Some of the company’s largest enterprise customers plan to spend nearly double what they now spend on cloud deployments over the next year according to the research, which was reported in Computerworld.

The study, conducted by IT market researcher Vanson Bourne, found that about US$39 billion worth of SAP’s base of installed systems is likely to move to the cloud over the next two years. That dovetails quite nicely with SAP’s intention to become a cloud provider.

Some 45 per cent of companies surveyed said they spent more on SAP cloud investments during the past year and will almost double that spending during the next 12 months. Unsurprisingly, companies are heavily motivated by the potential cost savings offered by cloud computing, but nearly two-thirds are also looking to increase enterprise speed and agility. Just under half also have an eye on improving their access to new technologies.

But the cloud is still scary for some people.

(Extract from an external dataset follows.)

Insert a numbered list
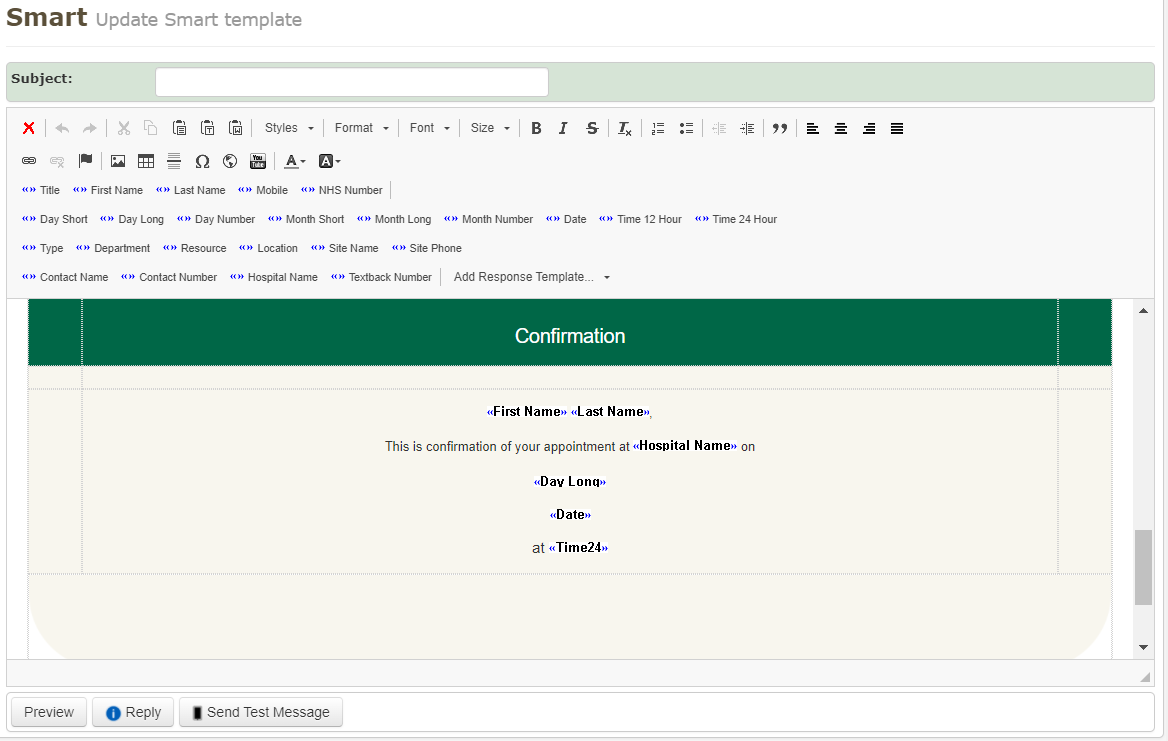The height and width of the screenshot is (741, 1168). [658, 128]
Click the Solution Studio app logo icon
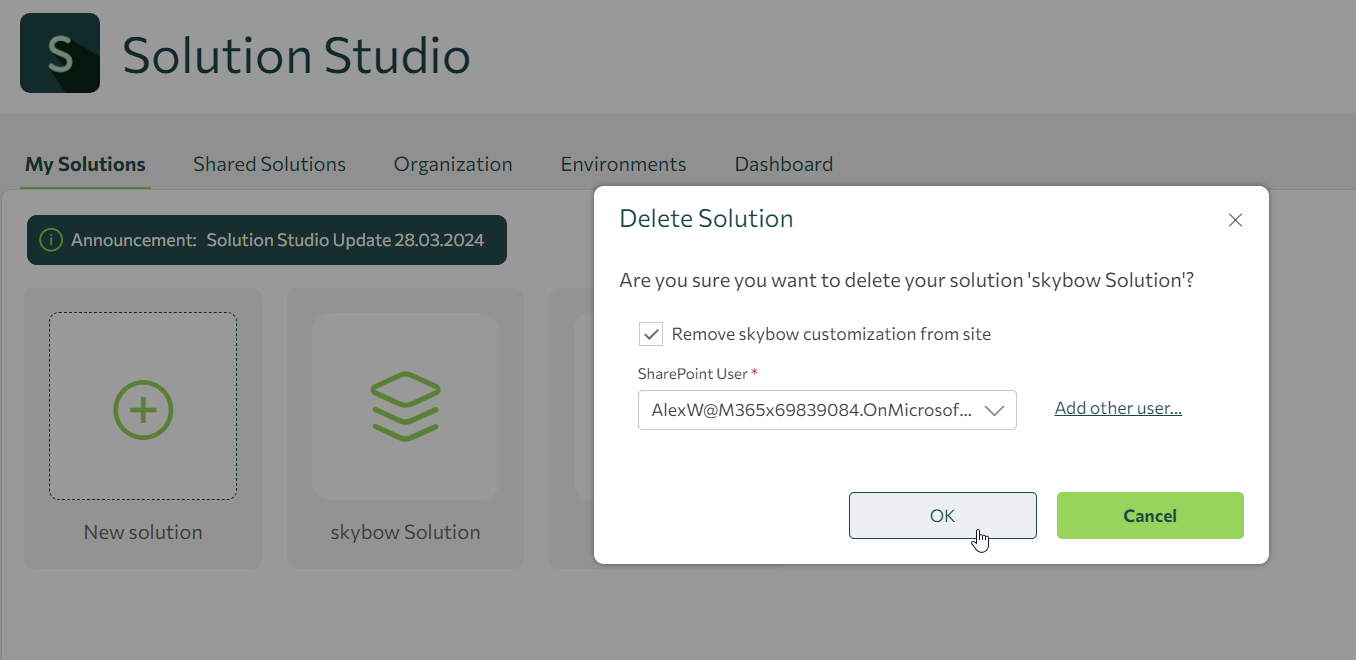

Thirty per cent are concerned about the ability to integrate cloud platforms with on-premises systems, and a third aren’t sure about security and privacy in the cloud. Thirty-eight per cent just don’t have the budget for cloud services right now.

Not many large SAP customers are contemplating jumping into the cloud with both feet. Nearly nine out of ten say they’re planning to start with a hybrid approach where some systems remain on-premises.

SAP (Nasdaq: SAP) is probably happy to know that its large enterprises customers don’t regard it as a one-trick pony when it comes to cloud computing. Although the company’s SaaS apps are a big part of cloud plans, more than half of those surveyed said they plan to use its Hana Enterprise Cloud at some point.

Three quarters of respondents said that the ability to exchange on-premises software licenses for cloud-based ones – offered by SAP last year – helped move them to consider cloud services more seriously.

“These stats are not surprising and only highlight the groundswell of opportunity represented by cloud solutions going forward,” an SAP spokeswoman said.

Vanson Bourne surveyed 100 executives from enterprises with at least US$1 billion in annual revenue. Sixty-seven per cent of the companies had at least US$5 billion in revenue.